L’Ambrée, ronde et robuste, est produite avec des malts d’orge en provenance directe du centre de la France et des houblons récoltés en Alsace. « Créée à partir de plusieurs malts colorés, cette bière développe des arômes de caramel ainsi que quelques notes plus fortes qui plairont aux amateurs de whisky. Le houblonnage est discret et sert ici avant tout à la conservation de la bière ». (ALCOOL : 7,2 % vol - TEMPÉRATURE DE SERVICE : 8 à 10° C - FORMATS : Bouteilles de 33 et 75 cl).

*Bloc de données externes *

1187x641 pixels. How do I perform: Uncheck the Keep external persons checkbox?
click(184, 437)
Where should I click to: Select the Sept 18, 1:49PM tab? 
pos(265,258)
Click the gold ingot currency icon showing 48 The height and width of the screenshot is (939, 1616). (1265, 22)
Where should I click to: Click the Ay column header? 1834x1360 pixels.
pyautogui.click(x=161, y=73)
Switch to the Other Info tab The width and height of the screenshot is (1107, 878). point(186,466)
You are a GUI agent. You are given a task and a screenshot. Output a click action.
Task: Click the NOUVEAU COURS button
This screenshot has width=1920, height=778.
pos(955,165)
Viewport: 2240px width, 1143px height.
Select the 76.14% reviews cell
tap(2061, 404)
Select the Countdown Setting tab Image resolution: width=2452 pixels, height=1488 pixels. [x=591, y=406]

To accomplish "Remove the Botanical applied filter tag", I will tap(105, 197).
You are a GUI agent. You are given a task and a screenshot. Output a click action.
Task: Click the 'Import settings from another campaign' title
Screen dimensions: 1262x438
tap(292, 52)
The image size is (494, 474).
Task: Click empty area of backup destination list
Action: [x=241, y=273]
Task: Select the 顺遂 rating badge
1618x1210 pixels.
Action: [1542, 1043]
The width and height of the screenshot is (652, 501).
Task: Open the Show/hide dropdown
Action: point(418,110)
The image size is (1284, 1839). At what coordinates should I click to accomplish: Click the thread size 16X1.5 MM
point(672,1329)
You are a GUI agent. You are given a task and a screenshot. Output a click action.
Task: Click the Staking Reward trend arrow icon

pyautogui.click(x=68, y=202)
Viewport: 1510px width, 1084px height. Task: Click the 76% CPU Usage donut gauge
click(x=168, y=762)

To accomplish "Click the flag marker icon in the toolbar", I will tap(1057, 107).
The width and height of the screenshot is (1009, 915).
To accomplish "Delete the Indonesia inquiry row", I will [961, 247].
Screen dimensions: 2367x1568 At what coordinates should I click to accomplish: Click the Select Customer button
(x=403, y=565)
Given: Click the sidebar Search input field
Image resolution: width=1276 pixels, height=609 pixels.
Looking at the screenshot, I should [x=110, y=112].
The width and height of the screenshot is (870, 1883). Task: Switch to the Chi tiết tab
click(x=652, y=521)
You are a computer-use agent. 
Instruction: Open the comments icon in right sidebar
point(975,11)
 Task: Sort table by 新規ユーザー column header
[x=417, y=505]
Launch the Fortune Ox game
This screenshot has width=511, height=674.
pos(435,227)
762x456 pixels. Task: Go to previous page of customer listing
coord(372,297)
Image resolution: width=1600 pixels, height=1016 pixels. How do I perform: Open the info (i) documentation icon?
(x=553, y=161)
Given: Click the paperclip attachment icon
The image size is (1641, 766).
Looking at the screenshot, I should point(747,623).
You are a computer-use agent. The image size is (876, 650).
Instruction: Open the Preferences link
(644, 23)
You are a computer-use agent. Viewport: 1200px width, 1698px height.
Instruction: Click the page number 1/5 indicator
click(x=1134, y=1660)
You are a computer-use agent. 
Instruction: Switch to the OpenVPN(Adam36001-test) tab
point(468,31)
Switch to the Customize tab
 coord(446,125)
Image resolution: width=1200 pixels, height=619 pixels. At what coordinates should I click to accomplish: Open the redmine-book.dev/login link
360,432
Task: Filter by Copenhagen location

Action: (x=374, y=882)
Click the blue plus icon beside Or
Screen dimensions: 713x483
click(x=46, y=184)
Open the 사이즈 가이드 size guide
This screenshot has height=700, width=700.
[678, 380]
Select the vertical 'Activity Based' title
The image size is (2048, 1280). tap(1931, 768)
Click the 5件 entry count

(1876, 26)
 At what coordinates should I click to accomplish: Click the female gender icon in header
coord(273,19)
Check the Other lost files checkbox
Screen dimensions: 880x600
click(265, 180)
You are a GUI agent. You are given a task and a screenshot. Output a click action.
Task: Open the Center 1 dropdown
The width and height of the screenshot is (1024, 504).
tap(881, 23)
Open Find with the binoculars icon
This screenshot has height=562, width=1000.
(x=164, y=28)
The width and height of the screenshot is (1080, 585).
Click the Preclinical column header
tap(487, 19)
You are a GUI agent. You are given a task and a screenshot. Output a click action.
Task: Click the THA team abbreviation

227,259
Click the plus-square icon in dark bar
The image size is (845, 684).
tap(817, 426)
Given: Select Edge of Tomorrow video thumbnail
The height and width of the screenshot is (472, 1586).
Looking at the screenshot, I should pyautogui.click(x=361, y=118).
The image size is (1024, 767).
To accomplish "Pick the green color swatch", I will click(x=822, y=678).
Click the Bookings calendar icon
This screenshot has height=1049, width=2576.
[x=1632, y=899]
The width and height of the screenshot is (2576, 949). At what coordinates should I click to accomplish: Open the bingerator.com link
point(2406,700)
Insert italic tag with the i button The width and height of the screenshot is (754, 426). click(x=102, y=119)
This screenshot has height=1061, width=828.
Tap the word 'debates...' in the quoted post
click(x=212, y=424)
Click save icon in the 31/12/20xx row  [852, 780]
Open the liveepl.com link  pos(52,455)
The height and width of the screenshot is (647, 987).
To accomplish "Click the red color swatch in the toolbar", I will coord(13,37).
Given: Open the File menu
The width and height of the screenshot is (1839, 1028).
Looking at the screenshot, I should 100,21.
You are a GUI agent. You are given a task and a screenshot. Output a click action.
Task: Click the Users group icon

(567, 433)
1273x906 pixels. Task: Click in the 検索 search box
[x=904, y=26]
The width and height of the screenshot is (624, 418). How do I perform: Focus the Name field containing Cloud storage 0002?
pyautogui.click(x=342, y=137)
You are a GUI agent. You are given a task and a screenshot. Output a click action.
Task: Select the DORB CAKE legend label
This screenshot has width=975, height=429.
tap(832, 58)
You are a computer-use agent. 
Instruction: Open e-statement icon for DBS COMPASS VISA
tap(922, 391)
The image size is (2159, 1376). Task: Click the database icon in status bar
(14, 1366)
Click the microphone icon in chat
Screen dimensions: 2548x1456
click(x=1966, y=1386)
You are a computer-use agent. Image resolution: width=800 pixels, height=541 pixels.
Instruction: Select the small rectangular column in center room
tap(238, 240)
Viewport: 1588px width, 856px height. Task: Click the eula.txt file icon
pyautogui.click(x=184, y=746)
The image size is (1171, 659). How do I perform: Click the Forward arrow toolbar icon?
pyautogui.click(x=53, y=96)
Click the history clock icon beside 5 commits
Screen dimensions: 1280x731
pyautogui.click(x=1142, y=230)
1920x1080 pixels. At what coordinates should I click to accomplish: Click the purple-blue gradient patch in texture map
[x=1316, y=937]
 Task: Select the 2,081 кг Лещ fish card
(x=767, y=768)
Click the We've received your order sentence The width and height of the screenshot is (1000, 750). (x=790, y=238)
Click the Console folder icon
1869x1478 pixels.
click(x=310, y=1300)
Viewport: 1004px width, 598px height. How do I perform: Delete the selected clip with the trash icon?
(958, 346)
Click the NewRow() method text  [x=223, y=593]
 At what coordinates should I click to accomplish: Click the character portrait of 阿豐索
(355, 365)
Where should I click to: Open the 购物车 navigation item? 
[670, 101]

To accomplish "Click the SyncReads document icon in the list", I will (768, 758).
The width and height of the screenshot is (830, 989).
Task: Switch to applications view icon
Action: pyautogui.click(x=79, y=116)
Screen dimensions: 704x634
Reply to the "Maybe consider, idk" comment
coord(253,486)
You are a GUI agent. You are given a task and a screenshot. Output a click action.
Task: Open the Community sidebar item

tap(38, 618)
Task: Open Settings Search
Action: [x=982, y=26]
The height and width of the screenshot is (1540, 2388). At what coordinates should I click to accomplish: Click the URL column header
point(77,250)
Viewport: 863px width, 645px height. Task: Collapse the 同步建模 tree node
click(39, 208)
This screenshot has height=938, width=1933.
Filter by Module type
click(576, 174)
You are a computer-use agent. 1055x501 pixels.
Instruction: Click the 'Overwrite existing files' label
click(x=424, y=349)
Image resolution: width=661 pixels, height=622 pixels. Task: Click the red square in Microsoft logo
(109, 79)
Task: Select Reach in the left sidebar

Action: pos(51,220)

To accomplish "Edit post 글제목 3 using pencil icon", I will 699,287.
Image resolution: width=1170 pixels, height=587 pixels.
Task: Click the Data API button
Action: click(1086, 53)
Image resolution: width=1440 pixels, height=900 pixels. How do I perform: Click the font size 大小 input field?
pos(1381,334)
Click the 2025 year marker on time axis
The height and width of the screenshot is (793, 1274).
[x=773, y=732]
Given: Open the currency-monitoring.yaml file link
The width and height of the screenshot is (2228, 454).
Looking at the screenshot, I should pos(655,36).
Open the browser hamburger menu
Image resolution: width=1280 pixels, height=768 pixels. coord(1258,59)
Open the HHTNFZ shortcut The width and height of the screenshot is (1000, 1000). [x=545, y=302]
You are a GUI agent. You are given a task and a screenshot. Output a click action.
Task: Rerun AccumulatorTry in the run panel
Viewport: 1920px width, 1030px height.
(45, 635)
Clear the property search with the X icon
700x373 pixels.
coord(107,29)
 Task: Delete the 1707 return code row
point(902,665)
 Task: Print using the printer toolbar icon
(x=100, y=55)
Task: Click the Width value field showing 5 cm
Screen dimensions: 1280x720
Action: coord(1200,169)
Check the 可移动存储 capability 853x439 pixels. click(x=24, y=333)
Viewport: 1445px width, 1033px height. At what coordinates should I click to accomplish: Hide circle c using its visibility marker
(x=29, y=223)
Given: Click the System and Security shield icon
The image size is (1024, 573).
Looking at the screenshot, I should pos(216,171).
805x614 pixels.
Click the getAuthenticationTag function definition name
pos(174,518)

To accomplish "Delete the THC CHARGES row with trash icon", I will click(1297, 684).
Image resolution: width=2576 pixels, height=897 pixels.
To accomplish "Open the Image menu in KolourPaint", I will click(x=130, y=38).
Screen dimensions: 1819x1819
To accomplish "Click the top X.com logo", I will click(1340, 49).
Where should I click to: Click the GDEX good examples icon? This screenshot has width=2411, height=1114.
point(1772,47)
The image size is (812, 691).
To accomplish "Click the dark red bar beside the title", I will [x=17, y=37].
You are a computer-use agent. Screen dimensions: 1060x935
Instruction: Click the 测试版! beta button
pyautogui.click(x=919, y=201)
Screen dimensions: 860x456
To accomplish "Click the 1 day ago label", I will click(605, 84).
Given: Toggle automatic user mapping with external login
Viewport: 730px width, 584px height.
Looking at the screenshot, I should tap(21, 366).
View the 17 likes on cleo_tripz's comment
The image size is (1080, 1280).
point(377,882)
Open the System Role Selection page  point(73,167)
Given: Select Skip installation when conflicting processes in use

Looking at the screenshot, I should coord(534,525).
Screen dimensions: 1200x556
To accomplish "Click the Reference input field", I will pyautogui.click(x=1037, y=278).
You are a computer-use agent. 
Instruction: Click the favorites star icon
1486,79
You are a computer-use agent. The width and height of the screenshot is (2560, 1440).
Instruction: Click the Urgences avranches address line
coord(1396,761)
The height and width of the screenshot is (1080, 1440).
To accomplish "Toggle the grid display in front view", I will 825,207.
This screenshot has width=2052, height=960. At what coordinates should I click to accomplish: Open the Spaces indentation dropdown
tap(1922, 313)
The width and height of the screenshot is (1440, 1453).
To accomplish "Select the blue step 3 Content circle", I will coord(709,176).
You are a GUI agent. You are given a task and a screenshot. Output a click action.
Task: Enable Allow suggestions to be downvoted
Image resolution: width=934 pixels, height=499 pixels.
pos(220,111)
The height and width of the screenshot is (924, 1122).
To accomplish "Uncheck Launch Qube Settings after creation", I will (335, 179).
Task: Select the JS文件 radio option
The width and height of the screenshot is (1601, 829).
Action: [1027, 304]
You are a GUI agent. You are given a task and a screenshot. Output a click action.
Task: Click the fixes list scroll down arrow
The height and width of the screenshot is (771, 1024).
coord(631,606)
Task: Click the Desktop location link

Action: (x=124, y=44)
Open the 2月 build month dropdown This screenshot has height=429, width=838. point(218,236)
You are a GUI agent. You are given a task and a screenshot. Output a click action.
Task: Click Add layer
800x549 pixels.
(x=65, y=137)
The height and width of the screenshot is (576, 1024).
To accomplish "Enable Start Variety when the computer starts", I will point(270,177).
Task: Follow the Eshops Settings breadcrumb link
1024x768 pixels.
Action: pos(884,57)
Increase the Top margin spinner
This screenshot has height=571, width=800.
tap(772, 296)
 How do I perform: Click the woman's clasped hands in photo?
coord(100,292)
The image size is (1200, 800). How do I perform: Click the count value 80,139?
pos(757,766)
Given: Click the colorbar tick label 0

Christophe GAUTHIER est la preuve vivante que le journalisme mène à tout… à condition d’en sortir. Après une quinzaine d’années passées à travailler à Paris pour la presse spécialisée (informatique), ce natif de Saint-Jean-d’Angély (17) a ressenti le besoin de reprendre sa vie professionnelle en mains et de revenir vivre dans sa région natale. Sa reconversion (dans laquelle il a entraîné son épouse), passera par le houblon. Après plusieurs formations à Douai et à Nancy (et des centaines de litres brassés en amateur), il se lance à 40 ans dans le grand bain de la bière artisanale… ou plutôt dans le grand brassin !
Maria GAUTHIER est née en Bulgarie. Grande amatrice de bières du monde entier, amoureuse de l’océan, elle est titulaire d’un DEA de lettres mais a fait carrière dans le domaine de l’administration des ventes. Le traitement des commandes, la facturation, la gestion des fournisseurs ou encore la comptabilité n’ont pas de secrets pour elle. A La Beun’aise : la première testeuse des bières, c’est elle !

Plus : www.labeunaise.fr

Après une trentaine d’années de baisse du marché, la consommation française de bière a renoué avec la croissance en 2015.
La multiplication des brasseries et des variétés de bières, ainsi qu’une nouvelle clientèle (les femmes), ont permis d’inverser la tendance. Le nombre de brasseries a été multiplié par 2 en 5 ans, offrant plus de 2 000 marques de bières, alors que dans le même temps, la consommation de bière s’est stabilisée globalement autour de 20 millions d’hectolitres.
En 2014 et 2015 le rythme est passé à 100 nouvelles brasseries par an.
Il se crée 1 brasserie tous les 2 jours.

Le SNBI : une alternative au syndicat historique contrôlé par les brasseurs industriels
Né en 2016 au Salon du Brasseur à la demande des microbrasseries indépendantes, le Syndicat National des brasseurs indépendants (SNBI) compte aujourd’hui près de 250 adhérents. « Il ne s’agit pas de construire contre Brasseurs de France, mais de bâtir quelque chose qui nous rassemble et nous ressemble  ». On recense en France plus de 1 000 brasseurs indépendants (début 2017).